東京都町田市の芹が谷公園の地続きに、町田市立国際版画美術館がある。ここは版画に特化した美術館で、版画が好きな人にとっては多分、世界一とさえ感じられるかもしれない。
なぜならご本家、日本の版画がふんだんにある上に、世界の版画展企画がたくさんあるからである。
単に鑑賞するための施設ではなくて、本格的な版画工房が用意されていて、誰でも利用できる。アトリエもあるし、暗室も腐蝕室まである。もちろん実技講座がある。
前は車でよく行ったが、最近はご無沙汰している。町田駅から歩かなければならないからなあ。
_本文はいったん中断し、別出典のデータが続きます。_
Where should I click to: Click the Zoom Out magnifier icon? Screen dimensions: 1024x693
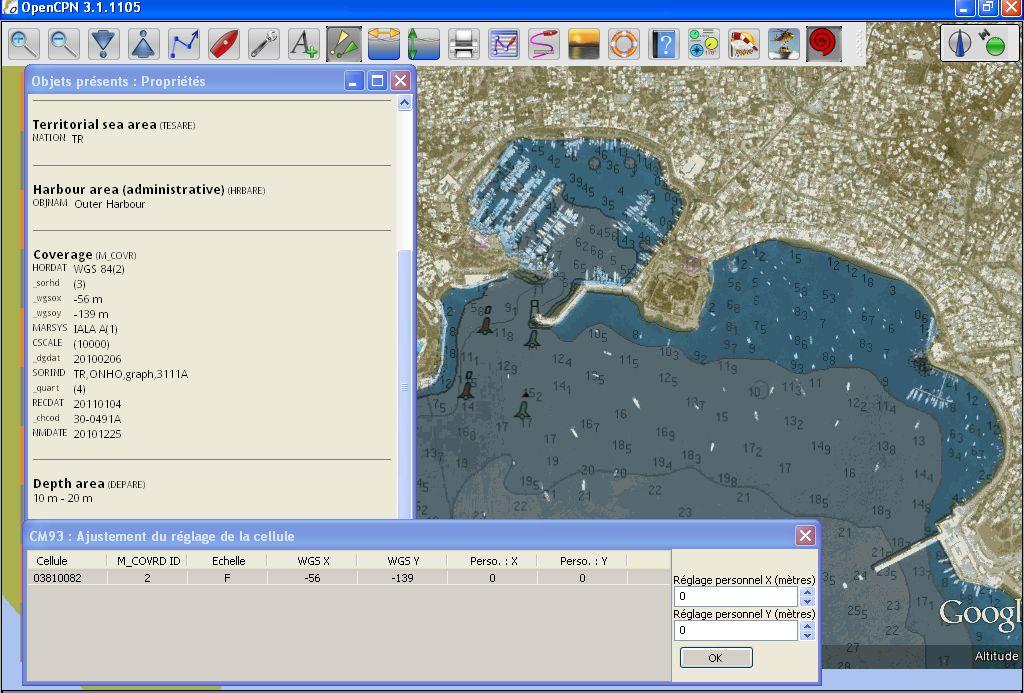[x=64, y=44]
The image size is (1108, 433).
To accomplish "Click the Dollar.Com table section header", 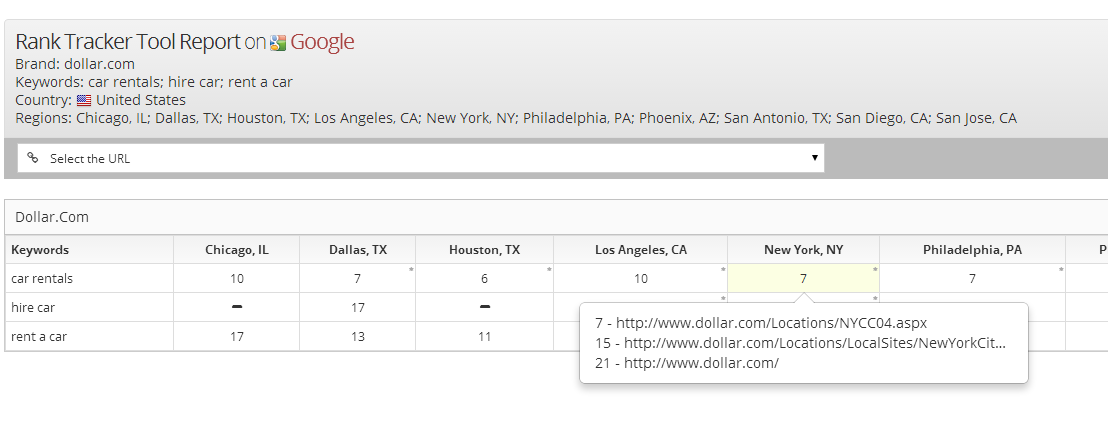I will 52,217.
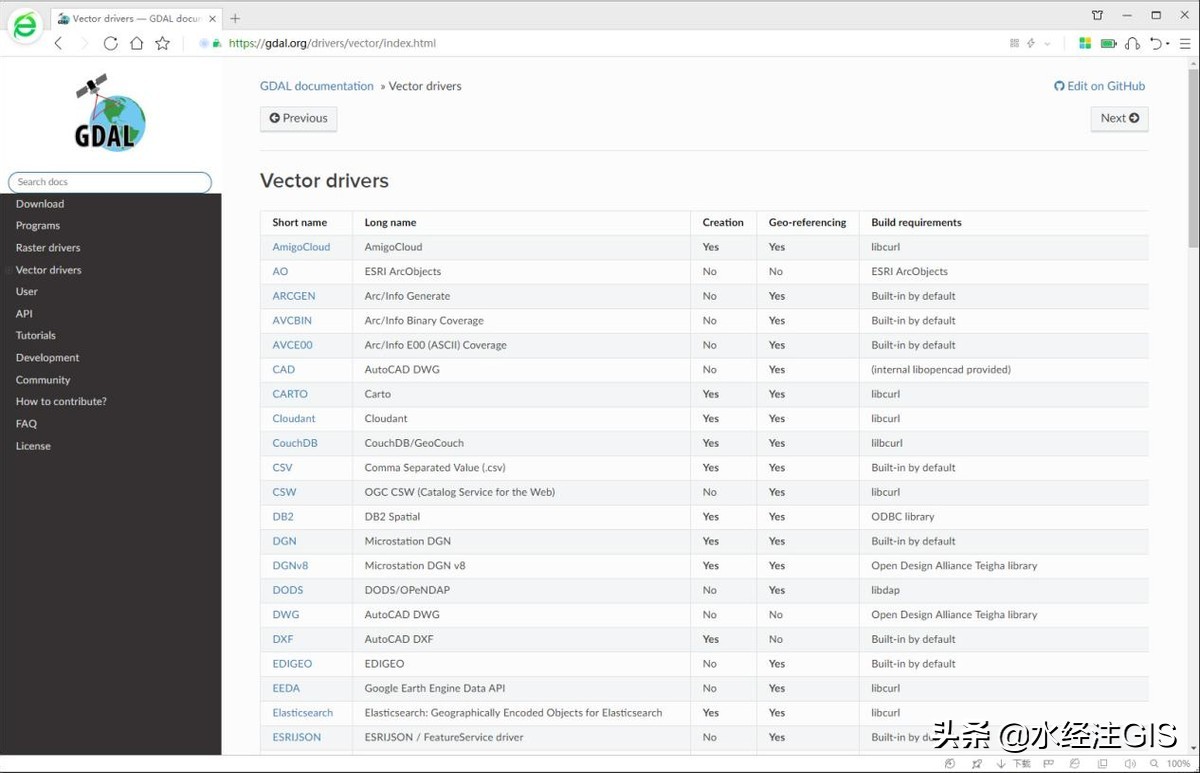
Task: Click the GDAL logo image
Action: point(110,112)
昨日、友人が初めて訪れたとメールをくれた。よかったと喜んでいる様子に、また行きたくなった。芹が谷公園にどんぐりが落ちる頃に行こう。公園は谷と名が付いている通り、起伏の多い変化に富んだ地形で野鳥の声に満ちている。
美術館の1F、庭に面して小さな喫茶店がある。ここはハンディキャップのある人たちが働いている店。
ゆーっくりテーブルに寄ってきて、一所懸命に注文を聞く。ゆーっくり持ってきてくれる。真剣に、そーっとトレイを置いてくれる。
思わず、ありがとうと笑顔を返すけど、ここで働く人たちは、いつもふわーっとした笑顔、作った笑顔じゃない、湧き出る幸せを笑顔に乗せている。
ひとの幸せって、どこにあるんだろう、どうやって手に入れるんだろう。
そうじゃない、探して追い求めるものじゃない。いかなる境遇に置かれたとしても、湧き出す幸せってあるじゃないか、ひとの心の中に幸せを生む泉があるんだな。